───── Recorded information ─────
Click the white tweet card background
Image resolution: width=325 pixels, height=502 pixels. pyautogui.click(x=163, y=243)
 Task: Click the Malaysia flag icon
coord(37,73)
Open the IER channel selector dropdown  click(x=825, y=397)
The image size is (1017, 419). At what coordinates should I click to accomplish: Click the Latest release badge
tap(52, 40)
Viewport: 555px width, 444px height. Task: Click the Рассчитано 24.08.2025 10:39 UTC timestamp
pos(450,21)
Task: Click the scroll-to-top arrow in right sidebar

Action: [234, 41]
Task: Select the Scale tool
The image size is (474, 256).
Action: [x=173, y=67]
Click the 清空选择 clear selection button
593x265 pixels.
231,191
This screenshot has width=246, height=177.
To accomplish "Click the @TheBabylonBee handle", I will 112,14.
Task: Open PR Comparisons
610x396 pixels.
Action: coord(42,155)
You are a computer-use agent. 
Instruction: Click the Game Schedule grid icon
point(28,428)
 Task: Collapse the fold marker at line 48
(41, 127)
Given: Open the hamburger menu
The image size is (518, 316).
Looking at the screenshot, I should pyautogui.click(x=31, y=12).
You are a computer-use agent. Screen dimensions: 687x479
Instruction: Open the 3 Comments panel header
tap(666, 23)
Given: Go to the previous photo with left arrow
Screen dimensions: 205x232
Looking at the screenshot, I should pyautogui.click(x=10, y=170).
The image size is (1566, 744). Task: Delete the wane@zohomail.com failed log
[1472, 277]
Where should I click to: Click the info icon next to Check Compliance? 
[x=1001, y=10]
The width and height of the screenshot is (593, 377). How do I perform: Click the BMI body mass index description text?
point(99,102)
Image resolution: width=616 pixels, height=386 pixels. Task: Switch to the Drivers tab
─────
**Work order:** The expected answer is every line above in which the word "computer" appears.

**Result:**
You are a computer-use agent. 
You are a computer-use agent. Screen dimensions: 687x479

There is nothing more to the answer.